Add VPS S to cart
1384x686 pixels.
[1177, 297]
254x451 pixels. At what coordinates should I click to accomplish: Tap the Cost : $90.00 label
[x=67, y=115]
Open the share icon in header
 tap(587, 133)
══════
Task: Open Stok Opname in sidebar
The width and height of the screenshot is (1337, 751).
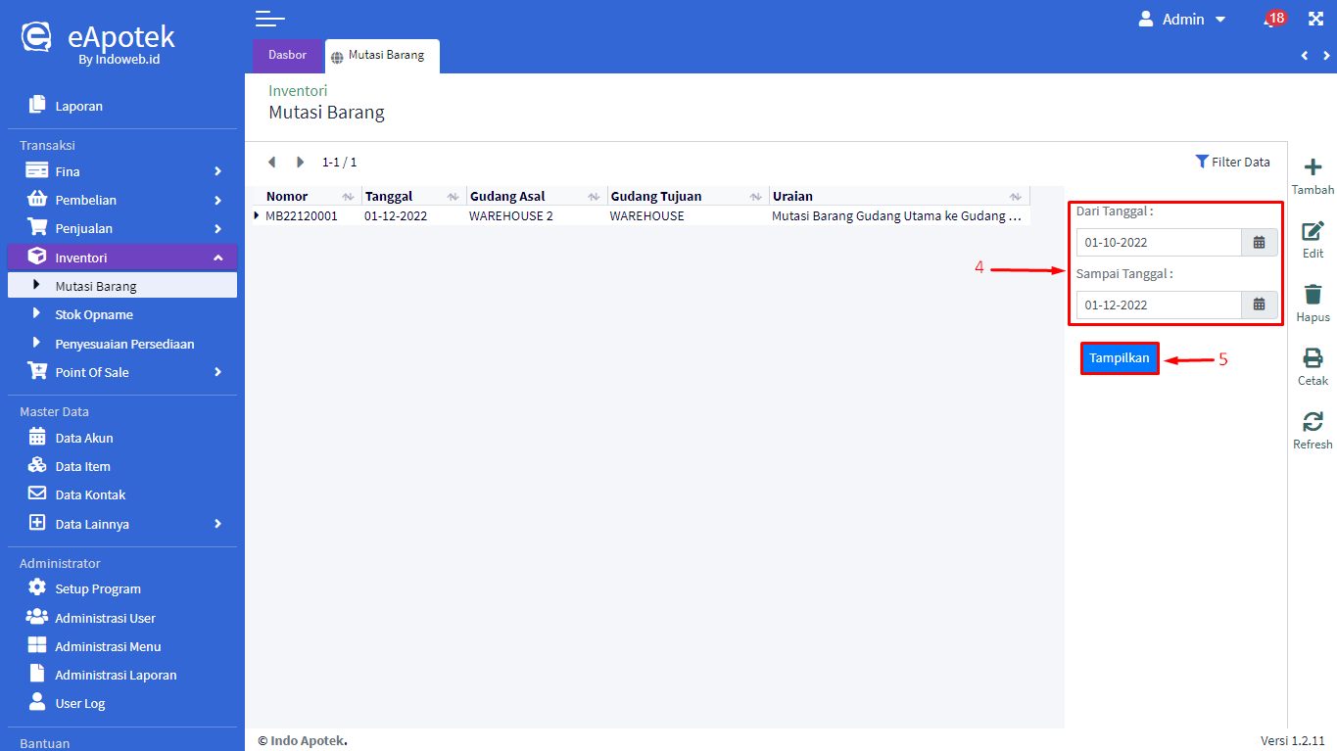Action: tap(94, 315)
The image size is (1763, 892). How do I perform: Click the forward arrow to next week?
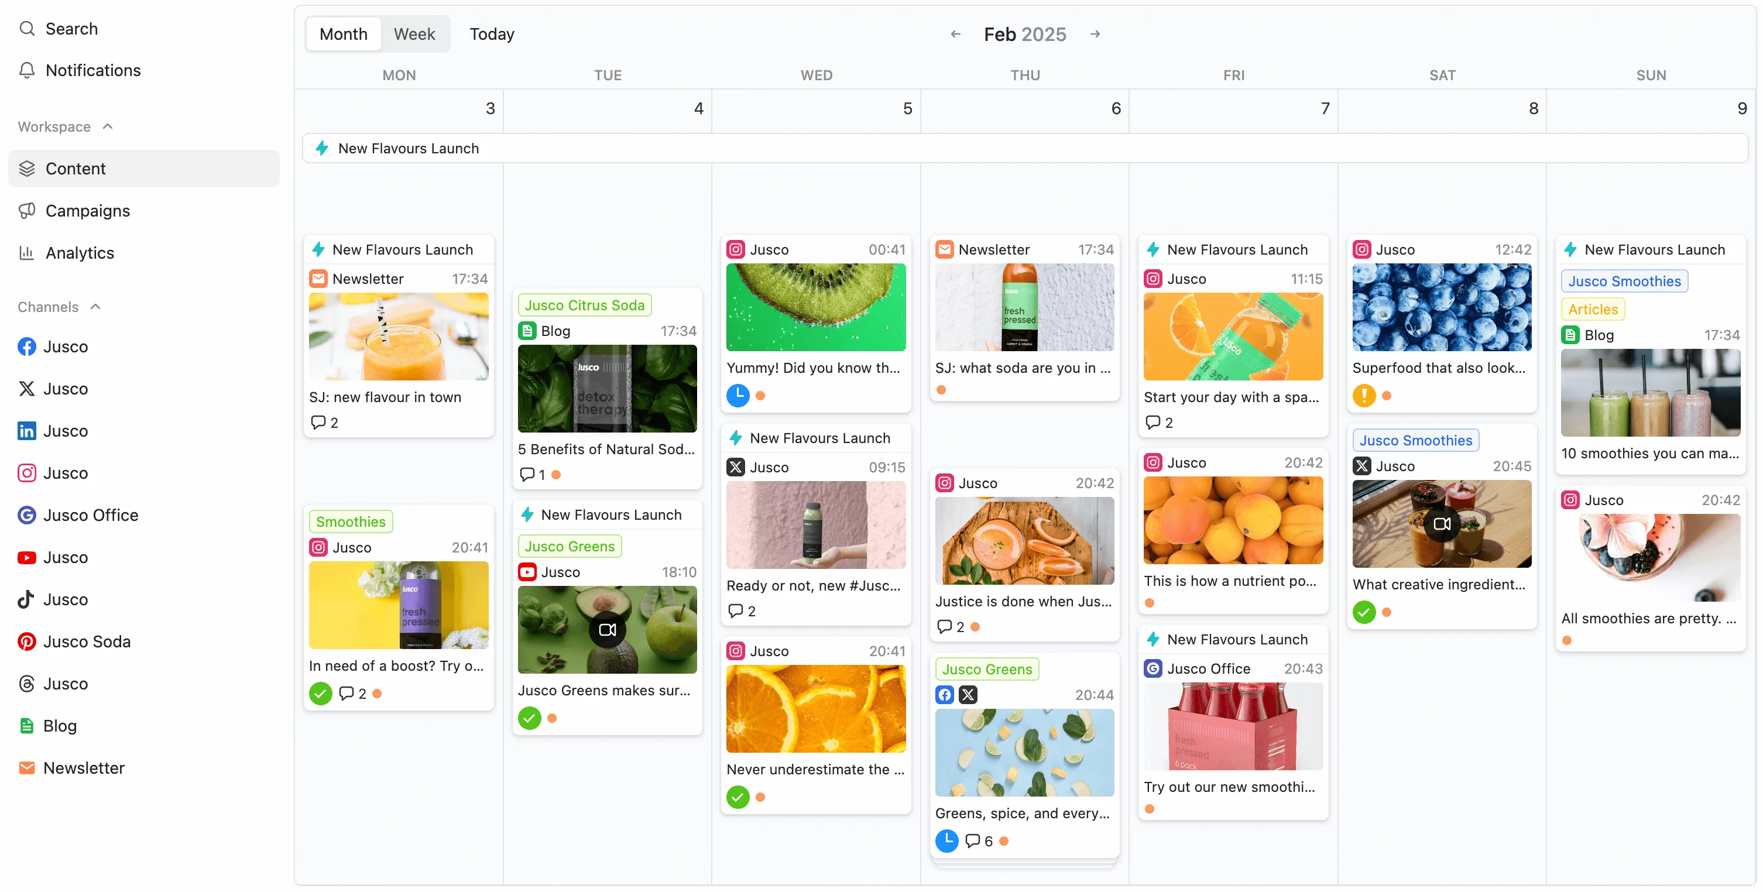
══════
■ **ACTIVITY**: Repeat, without pictures, exactly the lines of the data above from the one containing "Task: Open Stok Opname in sidebar" through the one containing "The image size", including both and adding nothing.

■ **SOLUTION TO THE EXERCISE**:
Task: Open Stok Opname in sidebar
The width and height of the screenshot is (1337, 751).
Action: tap(94, 315)
The image size is (1763, 892). How do I perform: Click the forward arrow to next week?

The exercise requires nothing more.